What is expected: Could you filter the records below and keep only the lines with the word "agent"?

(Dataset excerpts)
____
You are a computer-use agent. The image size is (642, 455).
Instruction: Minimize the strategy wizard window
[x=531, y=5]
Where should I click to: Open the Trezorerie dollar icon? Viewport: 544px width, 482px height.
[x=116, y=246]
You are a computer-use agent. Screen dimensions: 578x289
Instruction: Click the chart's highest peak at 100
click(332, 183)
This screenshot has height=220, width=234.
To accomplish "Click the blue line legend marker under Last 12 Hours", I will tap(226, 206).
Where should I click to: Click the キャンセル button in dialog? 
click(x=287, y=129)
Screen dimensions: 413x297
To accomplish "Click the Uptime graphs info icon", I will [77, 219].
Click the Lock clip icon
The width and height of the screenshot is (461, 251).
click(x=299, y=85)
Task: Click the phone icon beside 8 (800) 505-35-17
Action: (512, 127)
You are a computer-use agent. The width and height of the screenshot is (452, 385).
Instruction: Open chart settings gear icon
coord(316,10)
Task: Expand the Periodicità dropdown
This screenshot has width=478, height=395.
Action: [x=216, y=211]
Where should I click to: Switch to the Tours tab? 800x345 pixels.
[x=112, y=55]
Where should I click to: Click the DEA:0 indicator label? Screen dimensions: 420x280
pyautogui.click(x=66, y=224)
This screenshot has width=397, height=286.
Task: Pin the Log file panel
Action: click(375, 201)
____
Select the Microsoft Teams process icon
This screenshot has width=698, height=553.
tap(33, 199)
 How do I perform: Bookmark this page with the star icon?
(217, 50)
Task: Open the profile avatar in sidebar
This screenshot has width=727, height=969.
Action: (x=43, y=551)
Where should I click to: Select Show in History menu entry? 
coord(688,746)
____
Answer box:
You are a computer-use agent. The image size is (642, 455).
You are a computer-use agent. Screen dimensions: 578x289
You are a computer-use agent. The width and height of the screenshot is (452, 385).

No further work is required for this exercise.